*TASK OBJECTIVE*: The required output is the full listing below, reproduced word for word.
*** DATA EXTRACTS ***
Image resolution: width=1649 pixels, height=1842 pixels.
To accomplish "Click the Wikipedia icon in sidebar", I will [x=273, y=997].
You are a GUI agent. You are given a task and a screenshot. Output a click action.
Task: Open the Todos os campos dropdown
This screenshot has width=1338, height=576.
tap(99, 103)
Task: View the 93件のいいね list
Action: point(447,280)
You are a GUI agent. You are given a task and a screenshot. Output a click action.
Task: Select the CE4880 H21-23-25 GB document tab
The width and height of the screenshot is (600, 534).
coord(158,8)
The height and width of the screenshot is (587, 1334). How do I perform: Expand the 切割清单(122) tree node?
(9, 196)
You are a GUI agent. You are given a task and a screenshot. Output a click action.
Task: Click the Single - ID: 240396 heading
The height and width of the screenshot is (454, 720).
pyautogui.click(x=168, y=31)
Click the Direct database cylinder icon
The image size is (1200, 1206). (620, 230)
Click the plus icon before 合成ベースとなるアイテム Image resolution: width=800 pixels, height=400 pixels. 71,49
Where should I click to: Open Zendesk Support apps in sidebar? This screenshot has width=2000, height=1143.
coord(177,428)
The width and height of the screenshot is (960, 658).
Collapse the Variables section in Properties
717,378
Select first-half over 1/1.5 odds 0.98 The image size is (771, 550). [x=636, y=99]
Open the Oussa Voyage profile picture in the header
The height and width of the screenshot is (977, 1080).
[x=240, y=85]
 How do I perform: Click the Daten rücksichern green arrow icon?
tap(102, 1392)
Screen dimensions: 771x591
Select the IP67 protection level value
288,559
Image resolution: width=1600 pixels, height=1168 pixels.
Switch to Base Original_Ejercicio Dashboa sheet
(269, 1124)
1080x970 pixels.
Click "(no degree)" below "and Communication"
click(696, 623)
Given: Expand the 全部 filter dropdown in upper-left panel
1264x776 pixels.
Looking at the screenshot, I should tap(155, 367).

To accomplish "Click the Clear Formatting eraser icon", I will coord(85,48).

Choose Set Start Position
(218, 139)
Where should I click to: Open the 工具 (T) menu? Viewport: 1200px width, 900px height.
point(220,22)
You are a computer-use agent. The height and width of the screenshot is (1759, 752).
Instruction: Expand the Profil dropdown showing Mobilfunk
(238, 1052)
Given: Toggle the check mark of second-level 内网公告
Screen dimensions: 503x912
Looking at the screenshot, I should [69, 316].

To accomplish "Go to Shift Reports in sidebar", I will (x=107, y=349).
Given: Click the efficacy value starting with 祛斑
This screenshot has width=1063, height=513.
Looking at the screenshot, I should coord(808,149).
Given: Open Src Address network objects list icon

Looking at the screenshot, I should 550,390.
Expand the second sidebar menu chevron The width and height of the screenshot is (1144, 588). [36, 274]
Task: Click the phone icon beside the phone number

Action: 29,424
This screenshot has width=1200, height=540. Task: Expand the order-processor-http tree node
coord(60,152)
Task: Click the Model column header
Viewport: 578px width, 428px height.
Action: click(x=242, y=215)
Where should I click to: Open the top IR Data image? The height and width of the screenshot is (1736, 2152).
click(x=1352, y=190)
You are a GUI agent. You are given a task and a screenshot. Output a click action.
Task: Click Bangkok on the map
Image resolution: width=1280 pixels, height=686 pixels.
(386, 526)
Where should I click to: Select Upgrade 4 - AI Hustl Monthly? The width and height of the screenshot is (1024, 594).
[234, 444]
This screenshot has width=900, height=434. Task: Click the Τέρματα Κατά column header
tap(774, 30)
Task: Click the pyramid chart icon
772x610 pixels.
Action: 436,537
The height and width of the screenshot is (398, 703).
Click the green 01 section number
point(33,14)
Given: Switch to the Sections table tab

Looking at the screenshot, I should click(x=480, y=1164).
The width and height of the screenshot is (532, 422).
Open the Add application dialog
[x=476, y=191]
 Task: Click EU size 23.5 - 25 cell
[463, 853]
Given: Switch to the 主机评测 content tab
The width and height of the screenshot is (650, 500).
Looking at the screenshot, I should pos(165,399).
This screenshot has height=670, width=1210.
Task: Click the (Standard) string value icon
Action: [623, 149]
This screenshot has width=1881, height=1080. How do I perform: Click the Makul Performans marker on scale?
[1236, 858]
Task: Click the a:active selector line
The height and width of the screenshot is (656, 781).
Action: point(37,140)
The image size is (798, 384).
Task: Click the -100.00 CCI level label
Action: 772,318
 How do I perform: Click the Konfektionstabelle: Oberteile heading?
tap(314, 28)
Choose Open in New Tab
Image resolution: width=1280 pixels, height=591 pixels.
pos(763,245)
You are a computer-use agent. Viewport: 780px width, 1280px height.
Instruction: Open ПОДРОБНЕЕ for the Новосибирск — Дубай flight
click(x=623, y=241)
*** End of DATA EXTRACTS ***
*SOLUTION TO THE EXERCISE*:
Image resolution: width=1649 pixels, height=1842 pixels.
To accomplish "Click the Wikipedia icon in sidebar", I will [x=273, y=997].
You are a GUI agent. You are given a task and a screenshot. Output a click action.
Task: Open the Todos os campos dropdown
This screenshot has width=1338, height=576.
tap(99, 103)
Task: View the 93件のいいね list
Action: point(447,280)
You are a GUI agent. You are given a task and a screenshot. Output a click action.
Task: Select the CE4880 H21-23-25 GB document tab
The width and height of the screenshot is (600, 534).
coord(158,8)
The height and width of the screenshot is (587, 1334). How do I perform: Expand the 切割清单(122) tree node?
(9, 196)
You are a GUI agent. You are given a task and a screenshot. Output a click action.
Task: Click the Single - ID: 240396 heading
The height and width of the screenshot is (454, 720).
pyautogui.click(x=168, y=31)
Click the Direct database cylinder icon
The image size is (1200, 1206). (620, 230)
Click the plus icon before 合成ベースとなるアイテム Image resolution: width=800 pixels, height=400 pixels. 71,49
Where should I click to: Open Zendesk Support apps in sidebar? This screenshot has width=2000, height=1143.
coord(177,428)
The width and height of the screenshot is (960, 658).
Collapse the Variables section in Properties
717,378
Select first-half over 1/1.5 odds 0.98 The image size is (771, 550). [x=636, y=99]
Open the Oussa Voyage profile picture in the header
The height and width of the screenshot is (977, 1080).
[x=240, y=85]
 How do I perform: Click the Daten rücksichern green arrow icon?
tap(102, 1392)
Screen dimensions: 771x591
Select the IP67 protection level value
288,559
Image resolution: width=1600 pixels, height=1168 pixels.
Switch to Base Original_Ejercicio Dashboa sheet
(269, 1124)
1080x970 pixels.
Click "(no degree)" below "and Communication"
click(696, 623)
Given: Expand the 全部 filter dropdown in upper-left panel
1264x776 pixels.
Looking at the screenshot, I should tap(155, 367).

To accomplish "Click the Clear Formatting eraser icon", I will coord(85,48).

Choose Set Start Position
(218, 139)
Where should I click to: Open the 工具 (T) menu? Viewport: 1200px width, 900px height.
point(220,22)
You are a computer-use agent. The height and width of the screenshot is (1759, 752).
Instruction: Expand the Profil dropdown showing Mobilfunk
(238, 1052)
Given: Toggle the check mark of second-level 内网公告
Screen dimensions: 503x912
Looking at the screenshot, I should [69, 316].

To accomplish "Go to Shift Reports in sidebar", I will (x=107, y=349).
Given: Click the efficacy value starting with 祛斑
This screenshot has width=1063, height=513.
Looking at the screenshot, I should coord(808,149).
Given: Open Src Address network objects list icon

Looking at the screenshot, I should 550,390.
Expand the second sidebar menu chevron The width and height of the screenshot is (1144, 588). [36, 274]
Task: Click the phone icon beside the phone number

Action: 29,424
This screenshot has width=1200, height=540. Task: Expand the order-processor-http tree node
coord(60,152)
Task: Click the Model column header
Viewport: 578px width, 428px height.
Action: click(x=242, y=215)
Where should I click to: Open the top IR Data image? The height and width of the screenshot is (1736, 2152).
click(x=1352, y=190)
You are a GUI agent. You are given a task and a screenshot. Output a click action.
Task: Click Bangkok on the map
Image resolution: width=1280 pixels, height=686 pixels.
(386, 526)
Where should I click to: Select Upgrade 4 - AI Hustl Monthly? The width and height of the screenshot is (1024, 594).
[234, 444]
This screenshot has width=900, height=434. Task: Click the Τέρματα Κατά column header
tap(774, 30)
Task: Click the pyramid chart icon
772x610 pixels.
Action: 436,537
The height and width of the screenshot is (398, 703).
Click the green 01 section number
point(33,14)
Given: Switch to the Sections table tab

Looking at the screenshot, I should click(x=480, y=1164).
The width and height of the screenshot is (532, 422).
Open the Add application dialog
[x=476, y=191]
 Task: Click EU size 23.5 - 25 cell
[463, 853]
Given: Switch to the 主机评测 content tab
The width and height of the screenshot is (650, 500).
Looking at the screenshot, I should pos(165,399).
This screenshot has height=670, width=1210.
Task: Click the (Standard) string value icon
Action: [623, 149]
This screenshot has width=1881, height=1080. How do I perform: Click the Makul Performans marker on scale?
[1236, 858]
Task: Click the a:active selector line
The height and width of the screenshot is (656, 781).
Action: point(37,140)
The image size is (798, 384).
Task: Click the -100.00 CCI level label
Action: 772,318
 How do I perform: Click the Konfektionstabelle: Oberteile heading?
tap(314, 28)
Choose Open in New Tab
Image resolution: width=1280 pixels, height=591 pixels.
pos(763,245)
You are a computer-use agent. Viewport: 780px width, 1280px height.
Instruction: Open ПОДРОБНЕЕ for the Новосибирск — Дубай flight
click(x=623, y=241)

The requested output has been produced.